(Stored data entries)
_ _ _

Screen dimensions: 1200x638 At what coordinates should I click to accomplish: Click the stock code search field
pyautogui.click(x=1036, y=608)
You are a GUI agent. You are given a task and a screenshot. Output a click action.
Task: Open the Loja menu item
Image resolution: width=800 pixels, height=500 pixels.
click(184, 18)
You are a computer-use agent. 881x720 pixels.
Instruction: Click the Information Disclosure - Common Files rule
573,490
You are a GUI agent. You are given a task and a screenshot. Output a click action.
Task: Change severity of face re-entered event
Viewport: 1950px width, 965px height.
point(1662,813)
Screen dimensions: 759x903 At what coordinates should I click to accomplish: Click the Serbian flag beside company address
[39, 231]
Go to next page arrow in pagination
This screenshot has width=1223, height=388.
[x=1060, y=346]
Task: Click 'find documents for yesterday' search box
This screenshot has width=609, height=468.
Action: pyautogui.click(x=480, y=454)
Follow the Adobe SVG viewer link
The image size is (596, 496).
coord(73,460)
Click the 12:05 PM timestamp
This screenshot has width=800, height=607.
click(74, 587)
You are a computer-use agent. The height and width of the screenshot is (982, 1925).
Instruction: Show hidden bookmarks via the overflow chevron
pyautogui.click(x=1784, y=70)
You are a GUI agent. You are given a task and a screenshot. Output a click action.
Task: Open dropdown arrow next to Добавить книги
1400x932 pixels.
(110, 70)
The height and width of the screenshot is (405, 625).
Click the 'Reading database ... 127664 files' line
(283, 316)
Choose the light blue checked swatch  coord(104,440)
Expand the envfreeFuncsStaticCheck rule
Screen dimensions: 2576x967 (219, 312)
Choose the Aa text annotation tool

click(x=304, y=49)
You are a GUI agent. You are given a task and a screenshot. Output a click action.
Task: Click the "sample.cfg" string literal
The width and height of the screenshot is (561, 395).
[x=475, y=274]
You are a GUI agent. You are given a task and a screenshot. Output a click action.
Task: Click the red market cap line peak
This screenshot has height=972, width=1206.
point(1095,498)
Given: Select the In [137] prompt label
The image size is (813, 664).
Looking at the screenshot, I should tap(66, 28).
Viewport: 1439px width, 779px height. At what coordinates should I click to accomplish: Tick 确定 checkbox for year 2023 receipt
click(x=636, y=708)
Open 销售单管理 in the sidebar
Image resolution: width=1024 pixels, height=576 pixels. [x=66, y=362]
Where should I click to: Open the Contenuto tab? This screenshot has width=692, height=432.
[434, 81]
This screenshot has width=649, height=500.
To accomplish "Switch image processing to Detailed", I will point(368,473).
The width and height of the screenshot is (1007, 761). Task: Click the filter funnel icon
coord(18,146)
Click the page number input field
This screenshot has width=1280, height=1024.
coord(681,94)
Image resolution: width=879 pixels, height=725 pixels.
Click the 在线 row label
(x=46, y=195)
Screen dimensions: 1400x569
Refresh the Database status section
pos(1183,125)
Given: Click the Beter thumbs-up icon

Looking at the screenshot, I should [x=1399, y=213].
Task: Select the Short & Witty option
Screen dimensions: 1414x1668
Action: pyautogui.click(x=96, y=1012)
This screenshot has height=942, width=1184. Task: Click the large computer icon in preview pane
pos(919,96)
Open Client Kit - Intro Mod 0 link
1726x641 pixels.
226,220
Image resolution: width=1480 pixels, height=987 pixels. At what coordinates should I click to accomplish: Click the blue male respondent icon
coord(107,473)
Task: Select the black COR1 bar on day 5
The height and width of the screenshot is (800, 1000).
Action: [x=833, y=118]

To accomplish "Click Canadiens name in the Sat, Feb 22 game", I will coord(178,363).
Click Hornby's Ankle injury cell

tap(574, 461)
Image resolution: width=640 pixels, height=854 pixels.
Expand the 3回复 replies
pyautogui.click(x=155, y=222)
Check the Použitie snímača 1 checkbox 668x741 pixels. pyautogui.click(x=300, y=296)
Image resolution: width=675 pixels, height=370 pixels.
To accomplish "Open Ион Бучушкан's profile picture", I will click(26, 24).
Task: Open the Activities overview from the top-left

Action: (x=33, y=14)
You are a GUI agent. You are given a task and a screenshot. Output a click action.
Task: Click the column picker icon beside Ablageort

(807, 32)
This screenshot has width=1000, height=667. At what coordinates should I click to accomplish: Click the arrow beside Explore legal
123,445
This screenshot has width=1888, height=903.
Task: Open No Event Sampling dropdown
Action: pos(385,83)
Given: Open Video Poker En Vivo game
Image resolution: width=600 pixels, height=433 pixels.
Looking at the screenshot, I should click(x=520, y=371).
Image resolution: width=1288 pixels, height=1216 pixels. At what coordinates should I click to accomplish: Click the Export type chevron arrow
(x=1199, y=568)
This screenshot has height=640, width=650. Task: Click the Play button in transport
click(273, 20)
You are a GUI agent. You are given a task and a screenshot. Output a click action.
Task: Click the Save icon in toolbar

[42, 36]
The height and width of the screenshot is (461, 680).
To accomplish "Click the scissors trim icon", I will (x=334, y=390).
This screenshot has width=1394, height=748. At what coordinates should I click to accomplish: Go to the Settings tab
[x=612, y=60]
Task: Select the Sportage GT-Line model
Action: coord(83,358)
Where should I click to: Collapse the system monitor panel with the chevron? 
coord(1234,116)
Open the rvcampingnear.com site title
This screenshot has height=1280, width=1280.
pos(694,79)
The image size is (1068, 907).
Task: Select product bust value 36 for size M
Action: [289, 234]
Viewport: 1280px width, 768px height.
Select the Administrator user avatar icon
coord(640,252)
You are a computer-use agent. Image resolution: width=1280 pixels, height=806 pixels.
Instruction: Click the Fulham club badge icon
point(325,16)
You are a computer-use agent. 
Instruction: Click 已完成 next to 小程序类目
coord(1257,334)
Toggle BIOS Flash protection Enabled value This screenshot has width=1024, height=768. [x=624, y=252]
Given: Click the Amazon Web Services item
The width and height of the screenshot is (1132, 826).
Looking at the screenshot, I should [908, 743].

_ _ _

Exercise: What is wanted is the line containing "Given: Click the Amazon Web Services item" and every line after it through the last line of the entries, printed exactly.

Output of the task:
Given: Click the Amazon Web Services item
The width and height of the screenshot is (1132, 826).
Looking at the screenshot, I should [908, 743].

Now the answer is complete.